● **PASSAGE TO READ**
It’s easy to think our state of mind is largely governed by what the day decides to throw at us. Something good or bad happens, and we react. But good and bad is obviously subjective.

We all know people who just seem to be able to see the brighter side of things. They can be quite annoying, these perpetually ‘half glass full’ kind of folk.

But here’s the secret, the optimistic perspective isn’t an inherited gene. It’s something we can all cultivate and develop ourselves through a simple change of perspective.

We may not be able to control what happens to us, but we can be 100% in control of the reaction we have to it.  Think about it that idea again. Although much of what life throws at us is out of control, the way we react to it isn’t.

When you get your head around that way of thinking, you realise what a huge and profound revelation it is. Not only can a more positive mind impact our personal lives, it can also transform our working lives, too. 

So, how do we turn ourselves into more positive, happier human beings?


Throughout life, we set ourselves constant goals and challenges to be ticked off. We live in the belief that once we’ve hit that sales target, got the big promotion or finally moved into that quaint country cottage we’ve been eyeing up for years, a form of happiness will inevitably follow.

At first glance, that sounds perfectly logical. We have a dream, we achieve it, life feels that bit better. But things are a bit more complex that.

In an inspiring and hilarious Ted talk, Harvard psychologist Shawn Achor explains how many of us make a crucial mistake in the quest for happiness.

According to Achor, the way we imagine we’ll feel when we achieve a long-term objective is far different to the way we actually feel. He explains the reason for that shift in perspective is down to a very simple reason.

● **STUDY MATERIAL**
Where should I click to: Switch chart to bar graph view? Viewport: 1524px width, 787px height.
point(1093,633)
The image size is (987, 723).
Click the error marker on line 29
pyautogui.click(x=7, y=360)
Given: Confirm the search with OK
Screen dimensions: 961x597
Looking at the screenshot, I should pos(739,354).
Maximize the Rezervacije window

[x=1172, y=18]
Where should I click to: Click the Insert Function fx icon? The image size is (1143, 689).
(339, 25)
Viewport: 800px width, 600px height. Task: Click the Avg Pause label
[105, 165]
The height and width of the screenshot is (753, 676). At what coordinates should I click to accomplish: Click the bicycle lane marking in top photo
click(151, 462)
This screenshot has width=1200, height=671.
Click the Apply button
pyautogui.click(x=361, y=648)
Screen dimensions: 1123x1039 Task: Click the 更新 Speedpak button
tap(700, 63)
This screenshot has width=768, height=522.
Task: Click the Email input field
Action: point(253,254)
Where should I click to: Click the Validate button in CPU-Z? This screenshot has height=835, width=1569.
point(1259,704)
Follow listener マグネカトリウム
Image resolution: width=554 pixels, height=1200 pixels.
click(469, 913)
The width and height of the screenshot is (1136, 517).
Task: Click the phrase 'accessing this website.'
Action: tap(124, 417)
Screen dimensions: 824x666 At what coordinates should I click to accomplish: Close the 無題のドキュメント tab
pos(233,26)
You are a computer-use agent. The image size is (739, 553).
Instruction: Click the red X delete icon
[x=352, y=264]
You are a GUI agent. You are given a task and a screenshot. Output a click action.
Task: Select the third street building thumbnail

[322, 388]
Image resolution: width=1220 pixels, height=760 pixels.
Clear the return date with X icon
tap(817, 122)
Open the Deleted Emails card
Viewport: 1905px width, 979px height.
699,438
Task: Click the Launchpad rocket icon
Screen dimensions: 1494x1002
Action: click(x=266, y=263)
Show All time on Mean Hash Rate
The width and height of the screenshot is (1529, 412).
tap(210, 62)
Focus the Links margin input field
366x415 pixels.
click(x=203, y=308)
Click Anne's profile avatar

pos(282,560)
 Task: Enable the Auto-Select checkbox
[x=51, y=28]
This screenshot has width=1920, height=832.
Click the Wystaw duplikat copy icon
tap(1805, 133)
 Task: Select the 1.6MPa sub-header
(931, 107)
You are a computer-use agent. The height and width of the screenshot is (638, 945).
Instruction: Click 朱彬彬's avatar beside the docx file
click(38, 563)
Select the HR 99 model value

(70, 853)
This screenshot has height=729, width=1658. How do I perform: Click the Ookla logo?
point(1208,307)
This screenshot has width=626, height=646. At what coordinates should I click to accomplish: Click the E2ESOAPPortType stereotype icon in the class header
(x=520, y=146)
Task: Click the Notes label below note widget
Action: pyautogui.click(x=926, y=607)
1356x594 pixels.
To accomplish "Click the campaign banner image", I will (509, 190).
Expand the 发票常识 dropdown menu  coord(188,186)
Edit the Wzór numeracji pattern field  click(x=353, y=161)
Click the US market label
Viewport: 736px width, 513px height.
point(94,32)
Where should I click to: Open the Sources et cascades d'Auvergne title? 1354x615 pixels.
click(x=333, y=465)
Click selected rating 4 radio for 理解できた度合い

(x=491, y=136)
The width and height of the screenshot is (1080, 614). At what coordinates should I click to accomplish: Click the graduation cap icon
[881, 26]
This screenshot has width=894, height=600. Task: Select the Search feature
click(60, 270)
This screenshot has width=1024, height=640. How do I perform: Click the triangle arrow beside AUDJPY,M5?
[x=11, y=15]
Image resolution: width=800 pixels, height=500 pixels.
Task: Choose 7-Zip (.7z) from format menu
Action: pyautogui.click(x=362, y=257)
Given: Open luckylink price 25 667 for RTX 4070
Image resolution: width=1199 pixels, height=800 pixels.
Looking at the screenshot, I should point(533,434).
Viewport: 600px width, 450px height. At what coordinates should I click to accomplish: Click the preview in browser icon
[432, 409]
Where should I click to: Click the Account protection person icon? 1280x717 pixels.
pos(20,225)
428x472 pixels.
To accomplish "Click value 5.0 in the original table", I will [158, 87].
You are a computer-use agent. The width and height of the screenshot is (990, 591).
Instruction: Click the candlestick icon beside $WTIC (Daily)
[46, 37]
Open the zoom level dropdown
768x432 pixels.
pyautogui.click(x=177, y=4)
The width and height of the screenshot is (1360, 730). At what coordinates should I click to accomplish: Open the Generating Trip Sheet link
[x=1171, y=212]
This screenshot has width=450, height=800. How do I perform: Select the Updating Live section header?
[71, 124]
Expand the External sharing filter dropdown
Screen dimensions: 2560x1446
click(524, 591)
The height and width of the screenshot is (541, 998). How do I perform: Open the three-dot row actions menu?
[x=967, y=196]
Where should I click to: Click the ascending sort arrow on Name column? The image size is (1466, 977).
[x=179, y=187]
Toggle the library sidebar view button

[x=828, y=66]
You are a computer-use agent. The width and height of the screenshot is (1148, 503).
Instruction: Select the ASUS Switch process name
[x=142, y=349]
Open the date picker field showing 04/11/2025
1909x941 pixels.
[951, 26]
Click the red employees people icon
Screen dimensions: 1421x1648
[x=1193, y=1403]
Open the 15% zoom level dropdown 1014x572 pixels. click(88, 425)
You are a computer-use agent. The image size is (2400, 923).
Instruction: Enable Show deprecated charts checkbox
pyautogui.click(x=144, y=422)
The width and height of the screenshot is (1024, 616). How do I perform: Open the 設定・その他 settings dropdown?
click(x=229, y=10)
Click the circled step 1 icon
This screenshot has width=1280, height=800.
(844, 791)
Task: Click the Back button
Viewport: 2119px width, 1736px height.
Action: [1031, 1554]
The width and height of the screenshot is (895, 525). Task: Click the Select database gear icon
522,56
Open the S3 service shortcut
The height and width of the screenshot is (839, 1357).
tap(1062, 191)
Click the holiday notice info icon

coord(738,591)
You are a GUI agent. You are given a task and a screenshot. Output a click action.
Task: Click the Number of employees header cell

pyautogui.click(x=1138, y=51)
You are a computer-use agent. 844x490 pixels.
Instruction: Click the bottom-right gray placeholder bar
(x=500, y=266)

● **YOUR TASK**
Could you repeat the positive-thinking article from "At first glance, that" up to and including "very simple reason.", switching "Ted talk" to "lecture"?

● **SOLVED EXERCISE**
At first glance, that sounds perfectly logical. We have a dream, we achieve it, life feels that bit better. But things are a bit more complex that.

In an inspiring and hilarious lecture, Harvard psychologist Shawn Achor explains how many of us make a crucial mistake in the quest for happiness.

According to Achor, the way we imagine we’ll feel when we achieve a long-term objective is far different to the way we actually feel. He explains the reason for that shift in perspective is down to a very simple reason.